### Texto seleccionado

....

El trabajar con filtros purificadores le hizo pensar en cómo disociar el hidrógeno del oxígeno en la molécula de agua. De ahí que en 1896 patentara un nuevo método de electrólisis y de preparación industrial de hidrógeno. Siguiendo con el tema del agua, presentó una idea singular de arma de fuego “con sus correspondientes proyectiles con carga de agua explosiva” en 1898, mismo año en el que patentó un nuevo generador de acetileno.
Con el nacimiento del siglo XX cambio de interés, deja el estudio de gases y líquidos al margen para centrarse en la electricidad. De 1901 data su novísimo sistema de conducción eléctrica, pensado para que fuera inofensivo en el uso en vía pública y, también, una serie de contadores eléctrico que tuvieron gran reconocimiento en la industria de su tiempo. De hecho, durante años sus contadores fueron prácticamente un estándar a la hora de tratar el tema de la medición, y por tanto el cobro, de la corriente eléctrica por parte de las compañías productoras y distribuidoras de electricidad.

....

### Tu tarea
Transcribe completo el texto seleccionado que aparece arriba, sin alterar ninguna palabra.

....

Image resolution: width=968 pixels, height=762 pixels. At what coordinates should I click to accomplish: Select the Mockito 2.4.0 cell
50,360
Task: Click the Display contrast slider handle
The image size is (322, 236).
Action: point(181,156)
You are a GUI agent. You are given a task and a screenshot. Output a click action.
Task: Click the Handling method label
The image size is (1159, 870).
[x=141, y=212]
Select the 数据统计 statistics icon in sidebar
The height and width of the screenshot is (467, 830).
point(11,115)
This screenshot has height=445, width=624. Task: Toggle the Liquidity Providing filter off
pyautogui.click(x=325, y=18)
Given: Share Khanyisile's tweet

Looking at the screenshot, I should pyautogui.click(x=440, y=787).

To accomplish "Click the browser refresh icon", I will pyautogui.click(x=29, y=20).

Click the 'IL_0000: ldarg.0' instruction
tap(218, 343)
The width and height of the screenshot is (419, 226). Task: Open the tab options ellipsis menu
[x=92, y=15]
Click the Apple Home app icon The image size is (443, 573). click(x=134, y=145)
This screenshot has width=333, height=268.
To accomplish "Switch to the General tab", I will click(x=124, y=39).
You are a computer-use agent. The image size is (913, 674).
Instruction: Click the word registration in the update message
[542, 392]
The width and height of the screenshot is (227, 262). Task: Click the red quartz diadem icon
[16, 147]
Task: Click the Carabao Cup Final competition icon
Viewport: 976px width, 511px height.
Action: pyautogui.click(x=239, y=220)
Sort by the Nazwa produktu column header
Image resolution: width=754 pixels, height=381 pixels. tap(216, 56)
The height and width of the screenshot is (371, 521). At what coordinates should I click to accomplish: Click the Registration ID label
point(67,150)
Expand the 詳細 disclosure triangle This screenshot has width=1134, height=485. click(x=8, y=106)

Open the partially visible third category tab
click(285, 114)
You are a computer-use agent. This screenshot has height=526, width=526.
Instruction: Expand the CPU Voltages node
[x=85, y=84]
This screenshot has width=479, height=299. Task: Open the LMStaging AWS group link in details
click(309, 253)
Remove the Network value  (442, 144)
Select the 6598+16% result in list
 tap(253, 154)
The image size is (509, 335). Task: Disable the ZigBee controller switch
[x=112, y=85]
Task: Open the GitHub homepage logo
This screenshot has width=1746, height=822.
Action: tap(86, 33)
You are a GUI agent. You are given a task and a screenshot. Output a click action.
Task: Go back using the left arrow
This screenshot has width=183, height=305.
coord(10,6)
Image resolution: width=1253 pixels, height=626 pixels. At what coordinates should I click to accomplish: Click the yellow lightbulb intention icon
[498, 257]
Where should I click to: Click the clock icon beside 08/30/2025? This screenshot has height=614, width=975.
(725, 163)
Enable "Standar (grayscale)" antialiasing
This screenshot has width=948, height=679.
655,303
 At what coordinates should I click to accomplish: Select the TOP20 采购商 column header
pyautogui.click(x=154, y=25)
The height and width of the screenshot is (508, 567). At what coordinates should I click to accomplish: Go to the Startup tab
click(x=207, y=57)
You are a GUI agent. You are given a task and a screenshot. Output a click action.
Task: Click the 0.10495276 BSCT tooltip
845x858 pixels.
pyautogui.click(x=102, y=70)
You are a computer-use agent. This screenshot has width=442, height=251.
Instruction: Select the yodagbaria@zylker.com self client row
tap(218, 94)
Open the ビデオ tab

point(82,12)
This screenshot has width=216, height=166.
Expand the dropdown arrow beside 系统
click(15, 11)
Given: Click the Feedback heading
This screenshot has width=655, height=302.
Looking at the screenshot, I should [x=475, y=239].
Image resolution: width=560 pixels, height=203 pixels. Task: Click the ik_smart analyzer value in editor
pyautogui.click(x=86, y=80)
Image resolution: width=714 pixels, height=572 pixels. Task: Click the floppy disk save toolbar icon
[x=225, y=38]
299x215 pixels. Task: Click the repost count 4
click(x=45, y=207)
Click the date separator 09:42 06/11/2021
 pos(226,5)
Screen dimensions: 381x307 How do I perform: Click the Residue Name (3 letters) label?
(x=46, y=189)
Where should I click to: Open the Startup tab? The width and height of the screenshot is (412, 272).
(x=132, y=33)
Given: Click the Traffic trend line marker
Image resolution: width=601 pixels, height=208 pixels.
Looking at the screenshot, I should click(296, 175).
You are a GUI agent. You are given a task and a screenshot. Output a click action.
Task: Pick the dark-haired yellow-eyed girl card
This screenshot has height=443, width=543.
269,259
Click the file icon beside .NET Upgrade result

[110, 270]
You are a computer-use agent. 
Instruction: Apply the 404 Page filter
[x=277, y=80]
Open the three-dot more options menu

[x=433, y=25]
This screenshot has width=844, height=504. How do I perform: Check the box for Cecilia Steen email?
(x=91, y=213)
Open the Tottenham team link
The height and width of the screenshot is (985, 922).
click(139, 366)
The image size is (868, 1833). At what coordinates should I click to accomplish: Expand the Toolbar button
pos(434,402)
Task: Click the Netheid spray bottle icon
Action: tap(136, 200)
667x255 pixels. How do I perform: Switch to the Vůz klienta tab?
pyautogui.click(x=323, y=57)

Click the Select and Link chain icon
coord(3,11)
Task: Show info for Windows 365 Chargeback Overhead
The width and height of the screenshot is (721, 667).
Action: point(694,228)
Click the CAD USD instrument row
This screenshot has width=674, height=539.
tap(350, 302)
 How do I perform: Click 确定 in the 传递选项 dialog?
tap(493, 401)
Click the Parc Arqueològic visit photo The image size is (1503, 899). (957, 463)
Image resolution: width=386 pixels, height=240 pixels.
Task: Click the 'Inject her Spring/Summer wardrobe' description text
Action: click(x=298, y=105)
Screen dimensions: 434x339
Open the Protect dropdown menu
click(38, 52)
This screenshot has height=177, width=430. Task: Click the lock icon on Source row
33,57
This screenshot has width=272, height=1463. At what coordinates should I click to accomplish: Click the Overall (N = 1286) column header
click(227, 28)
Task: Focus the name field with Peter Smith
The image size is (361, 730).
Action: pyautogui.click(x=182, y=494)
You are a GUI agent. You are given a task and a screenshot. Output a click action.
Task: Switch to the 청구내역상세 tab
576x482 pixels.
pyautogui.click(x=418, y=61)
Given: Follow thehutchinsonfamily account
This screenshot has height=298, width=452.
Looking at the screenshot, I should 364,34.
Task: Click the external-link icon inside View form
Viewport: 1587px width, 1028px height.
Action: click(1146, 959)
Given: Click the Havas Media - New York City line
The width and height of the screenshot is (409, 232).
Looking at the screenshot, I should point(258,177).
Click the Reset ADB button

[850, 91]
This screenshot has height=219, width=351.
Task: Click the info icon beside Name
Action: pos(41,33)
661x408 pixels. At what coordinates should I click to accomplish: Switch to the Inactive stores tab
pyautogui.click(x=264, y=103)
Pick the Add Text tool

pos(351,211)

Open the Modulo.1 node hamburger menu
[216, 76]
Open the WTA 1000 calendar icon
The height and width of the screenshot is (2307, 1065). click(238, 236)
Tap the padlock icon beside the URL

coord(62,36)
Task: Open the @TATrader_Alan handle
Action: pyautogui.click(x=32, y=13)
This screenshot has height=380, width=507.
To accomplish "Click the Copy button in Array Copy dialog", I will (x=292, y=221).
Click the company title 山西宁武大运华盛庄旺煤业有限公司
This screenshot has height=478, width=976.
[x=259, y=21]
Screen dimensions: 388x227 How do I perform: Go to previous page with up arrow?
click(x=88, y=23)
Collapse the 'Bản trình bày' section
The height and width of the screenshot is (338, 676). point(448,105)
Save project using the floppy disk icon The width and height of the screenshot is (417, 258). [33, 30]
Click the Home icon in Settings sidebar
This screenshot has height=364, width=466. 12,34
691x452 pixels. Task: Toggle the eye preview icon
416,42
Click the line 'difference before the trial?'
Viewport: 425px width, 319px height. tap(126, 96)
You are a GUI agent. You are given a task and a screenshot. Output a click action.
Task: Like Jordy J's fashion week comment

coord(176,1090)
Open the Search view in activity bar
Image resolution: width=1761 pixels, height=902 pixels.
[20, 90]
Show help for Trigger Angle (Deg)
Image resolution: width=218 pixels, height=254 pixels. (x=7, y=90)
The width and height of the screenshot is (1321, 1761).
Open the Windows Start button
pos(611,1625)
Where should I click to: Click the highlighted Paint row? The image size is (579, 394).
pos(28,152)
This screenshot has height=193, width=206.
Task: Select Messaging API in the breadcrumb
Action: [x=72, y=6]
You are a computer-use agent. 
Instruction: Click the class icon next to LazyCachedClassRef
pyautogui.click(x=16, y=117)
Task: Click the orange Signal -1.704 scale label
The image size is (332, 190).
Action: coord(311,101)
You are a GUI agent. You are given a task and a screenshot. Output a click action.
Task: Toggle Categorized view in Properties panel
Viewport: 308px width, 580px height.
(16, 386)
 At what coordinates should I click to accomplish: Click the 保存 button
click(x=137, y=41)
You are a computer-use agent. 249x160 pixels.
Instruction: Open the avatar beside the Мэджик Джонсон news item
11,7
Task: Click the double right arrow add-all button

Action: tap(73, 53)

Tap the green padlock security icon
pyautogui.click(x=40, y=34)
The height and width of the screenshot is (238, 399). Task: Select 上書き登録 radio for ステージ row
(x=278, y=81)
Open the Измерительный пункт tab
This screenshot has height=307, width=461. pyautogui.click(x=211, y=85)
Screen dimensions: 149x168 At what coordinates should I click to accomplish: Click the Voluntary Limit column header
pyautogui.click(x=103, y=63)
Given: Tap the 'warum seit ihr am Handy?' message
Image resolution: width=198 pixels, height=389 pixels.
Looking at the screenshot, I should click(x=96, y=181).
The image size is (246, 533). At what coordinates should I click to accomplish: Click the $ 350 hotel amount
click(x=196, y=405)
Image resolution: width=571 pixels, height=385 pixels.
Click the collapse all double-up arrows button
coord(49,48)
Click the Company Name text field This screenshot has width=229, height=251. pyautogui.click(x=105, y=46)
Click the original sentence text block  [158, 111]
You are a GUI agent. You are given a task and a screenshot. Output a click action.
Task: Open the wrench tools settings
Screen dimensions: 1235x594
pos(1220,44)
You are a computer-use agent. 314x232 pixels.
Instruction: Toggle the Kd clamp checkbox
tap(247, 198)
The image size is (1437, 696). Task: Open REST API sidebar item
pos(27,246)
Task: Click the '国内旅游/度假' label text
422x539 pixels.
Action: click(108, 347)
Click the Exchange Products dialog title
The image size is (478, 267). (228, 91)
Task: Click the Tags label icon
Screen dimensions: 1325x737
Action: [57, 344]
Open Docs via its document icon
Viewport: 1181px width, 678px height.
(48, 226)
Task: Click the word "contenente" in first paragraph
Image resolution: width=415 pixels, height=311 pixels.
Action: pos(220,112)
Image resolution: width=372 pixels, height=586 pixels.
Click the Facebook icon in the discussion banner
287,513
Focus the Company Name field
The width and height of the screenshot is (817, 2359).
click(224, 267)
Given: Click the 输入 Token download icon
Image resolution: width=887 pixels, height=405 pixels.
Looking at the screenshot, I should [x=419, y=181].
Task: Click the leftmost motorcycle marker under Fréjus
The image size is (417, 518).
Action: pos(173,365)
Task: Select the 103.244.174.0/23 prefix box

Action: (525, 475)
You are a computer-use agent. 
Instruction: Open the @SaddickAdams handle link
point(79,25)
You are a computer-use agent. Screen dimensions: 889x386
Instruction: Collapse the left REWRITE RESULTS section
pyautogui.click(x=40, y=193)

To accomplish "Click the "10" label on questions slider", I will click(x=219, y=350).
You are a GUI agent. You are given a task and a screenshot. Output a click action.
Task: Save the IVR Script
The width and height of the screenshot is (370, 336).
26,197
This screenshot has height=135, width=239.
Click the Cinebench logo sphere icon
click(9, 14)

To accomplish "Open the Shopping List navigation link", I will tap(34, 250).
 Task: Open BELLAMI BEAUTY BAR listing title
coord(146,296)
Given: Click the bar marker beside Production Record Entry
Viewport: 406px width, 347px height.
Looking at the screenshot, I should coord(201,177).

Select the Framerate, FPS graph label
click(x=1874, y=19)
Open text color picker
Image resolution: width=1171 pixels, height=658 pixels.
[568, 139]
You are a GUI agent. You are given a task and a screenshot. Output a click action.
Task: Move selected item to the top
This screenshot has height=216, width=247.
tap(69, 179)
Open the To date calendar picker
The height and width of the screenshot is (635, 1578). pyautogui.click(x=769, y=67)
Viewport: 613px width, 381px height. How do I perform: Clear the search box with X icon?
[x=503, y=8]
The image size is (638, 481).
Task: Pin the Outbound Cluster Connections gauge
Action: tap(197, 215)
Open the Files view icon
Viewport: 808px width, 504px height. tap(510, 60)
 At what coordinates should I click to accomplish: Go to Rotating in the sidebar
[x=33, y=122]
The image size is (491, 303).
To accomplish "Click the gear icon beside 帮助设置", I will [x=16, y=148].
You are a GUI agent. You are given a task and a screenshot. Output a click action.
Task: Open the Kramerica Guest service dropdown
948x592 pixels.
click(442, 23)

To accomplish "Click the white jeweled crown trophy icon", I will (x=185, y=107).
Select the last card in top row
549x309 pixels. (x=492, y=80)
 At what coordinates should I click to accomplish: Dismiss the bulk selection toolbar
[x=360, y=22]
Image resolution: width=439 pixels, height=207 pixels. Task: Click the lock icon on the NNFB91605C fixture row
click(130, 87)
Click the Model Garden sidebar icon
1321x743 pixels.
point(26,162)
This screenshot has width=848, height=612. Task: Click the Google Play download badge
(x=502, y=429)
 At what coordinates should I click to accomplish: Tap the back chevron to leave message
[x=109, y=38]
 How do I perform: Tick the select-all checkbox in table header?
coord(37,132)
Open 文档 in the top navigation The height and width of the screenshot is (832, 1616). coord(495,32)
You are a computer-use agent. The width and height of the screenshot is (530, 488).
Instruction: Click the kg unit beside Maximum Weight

....

### Tu solución
El trabajar con filtros purificadores le hizo pensar en cómo disociar el hidrógeno del oxígeno en la molécula de agua. De ahí que en 1896 patentara un nuevo método de electrólisis y de preparación industrial de hidrógeno. Siguiendo con el tema del agua, presentó una idea singular de arma de fuego “con sus correspondientes proyectiles con carga de agua explosiva” en 1898, mismo año en el que patentó un nuevo generador de acetileno.
Con el nacimiento del siglo XX cambio de interés, deja el estudio de gases y líquidos al margen para centrarse en la electricidad. De 1901 data su novísimo sistema de conducción eléctrica, pensado para que fuera inofensivo en el uso en vía pública y, también, una serie de contadores eléctrico que tuvieron gran reconocimiento en la industria de su tiempo. De hecho, durante años sus contadores fueron prácticamente un estándar a la hora de tratar el tema de la medición, y por tanto el cobro, de la corriente eléctrica por parte de las compañías productoras y distribuidoras de electricidad.